Марат, знаменитый оратор французского Национального собрания и известный журналист, был некрасив. Как тут не вспомнить сакраментальное: «Бог шельму метит». Коротышка, ростом менее пяти футов, с бледным лицом, на котором маниакальным блеском горели глаза, он внушал окружающим страх и омерзение.
Марат был певцом насилия в его чистейшем виде, кровожадным жрецом богини смерти, вместо ножа орудовавшим словами. Безумный в своей серьезности и решительный в своей свирепости, он упивался насилием, жаждал его, служил ему. Потоки крови, проливаемые по его призывам, — а это были именно потоки, а не ручейки — никак не могли залить адское пламя, бушевавшее в душе Марата.

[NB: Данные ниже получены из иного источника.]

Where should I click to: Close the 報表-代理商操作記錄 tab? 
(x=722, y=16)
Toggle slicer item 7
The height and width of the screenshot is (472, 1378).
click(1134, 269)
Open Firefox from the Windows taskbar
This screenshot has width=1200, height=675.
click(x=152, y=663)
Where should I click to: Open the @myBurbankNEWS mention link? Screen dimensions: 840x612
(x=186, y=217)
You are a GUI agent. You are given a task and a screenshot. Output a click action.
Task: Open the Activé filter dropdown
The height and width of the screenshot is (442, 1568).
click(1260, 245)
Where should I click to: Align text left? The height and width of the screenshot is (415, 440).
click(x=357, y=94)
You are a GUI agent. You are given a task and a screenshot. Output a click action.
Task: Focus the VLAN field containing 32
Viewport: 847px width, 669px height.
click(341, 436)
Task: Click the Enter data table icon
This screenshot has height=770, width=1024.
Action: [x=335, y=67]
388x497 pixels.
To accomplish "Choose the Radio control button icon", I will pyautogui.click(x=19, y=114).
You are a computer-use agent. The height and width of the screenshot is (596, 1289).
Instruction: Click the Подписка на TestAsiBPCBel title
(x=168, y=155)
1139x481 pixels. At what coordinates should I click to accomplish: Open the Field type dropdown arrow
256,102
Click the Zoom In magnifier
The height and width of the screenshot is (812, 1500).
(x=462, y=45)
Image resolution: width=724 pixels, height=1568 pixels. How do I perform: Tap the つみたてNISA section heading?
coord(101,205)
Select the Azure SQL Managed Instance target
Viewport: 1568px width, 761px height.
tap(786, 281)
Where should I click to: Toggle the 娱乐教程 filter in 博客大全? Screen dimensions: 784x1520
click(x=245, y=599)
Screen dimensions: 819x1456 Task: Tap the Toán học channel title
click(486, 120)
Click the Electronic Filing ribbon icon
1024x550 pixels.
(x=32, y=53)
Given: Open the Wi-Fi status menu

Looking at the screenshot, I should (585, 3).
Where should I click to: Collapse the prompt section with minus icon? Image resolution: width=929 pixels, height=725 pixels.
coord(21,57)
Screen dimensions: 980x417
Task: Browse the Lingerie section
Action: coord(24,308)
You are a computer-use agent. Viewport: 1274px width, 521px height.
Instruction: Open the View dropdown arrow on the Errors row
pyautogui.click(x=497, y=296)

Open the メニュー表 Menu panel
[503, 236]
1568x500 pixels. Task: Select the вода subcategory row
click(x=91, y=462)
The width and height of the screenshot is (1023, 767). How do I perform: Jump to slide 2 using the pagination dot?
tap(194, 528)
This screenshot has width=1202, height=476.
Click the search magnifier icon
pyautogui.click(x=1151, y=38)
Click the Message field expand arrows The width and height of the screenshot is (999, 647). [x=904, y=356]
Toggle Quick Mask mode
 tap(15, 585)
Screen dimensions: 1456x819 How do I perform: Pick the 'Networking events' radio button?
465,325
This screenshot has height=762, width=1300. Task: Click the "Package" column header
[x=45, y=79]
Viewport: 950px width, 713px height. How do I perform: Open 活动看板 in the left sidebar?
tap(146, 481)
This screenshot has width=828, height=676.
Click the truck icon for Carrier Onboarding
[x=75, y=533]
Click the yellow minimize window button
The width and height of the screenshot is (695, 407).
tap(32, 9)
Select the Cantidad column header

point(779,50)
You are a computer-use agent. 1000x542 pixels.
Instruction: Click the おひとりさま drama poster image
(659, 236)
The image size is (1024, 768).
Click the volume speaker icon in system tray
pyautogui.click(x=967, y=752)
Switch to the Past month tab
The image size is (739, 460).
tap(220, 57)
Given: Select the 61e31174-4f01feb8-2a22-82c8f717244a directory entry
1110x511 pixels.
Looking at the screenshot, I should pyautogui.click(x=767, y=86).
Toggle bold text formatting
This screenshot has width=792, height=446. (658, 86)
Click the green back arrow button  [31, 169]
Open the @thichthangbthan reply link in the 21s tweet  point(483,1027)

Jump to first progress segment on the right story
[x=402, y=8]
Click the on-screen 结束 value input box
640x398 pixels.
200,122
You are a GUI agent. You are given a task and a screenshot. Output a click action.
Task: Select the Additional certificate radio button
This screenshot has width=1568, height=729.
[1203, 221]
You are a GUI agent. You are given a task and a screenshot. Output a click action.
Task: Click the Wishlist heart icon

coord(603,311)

Он ненавидел людей, еще больше ненавидел хорошо одетых людей, а тех, кто хоть чем-то превосходил его, ненавидел втройне. Его газета «Друг народа» стала орудием для сведения кровавых счетов с обществом, вдохновителем убийств и глашатаем побоищ.
Его с великими почестями похоронили в парижском Пантеоне, установили ему памятник на площади Карусели и переименовали в его честь город Гавр и даже Монмартр, который стал называться Монмаратом. Но очень скоро останки Марата оказались буквально выброшенными в грязь, памятник был снесен, а Гавру и Монмартру вернули исконные имена. И верно — имена маньяков и злодеев недостойны увековечивания. Забвение да будет их уделом...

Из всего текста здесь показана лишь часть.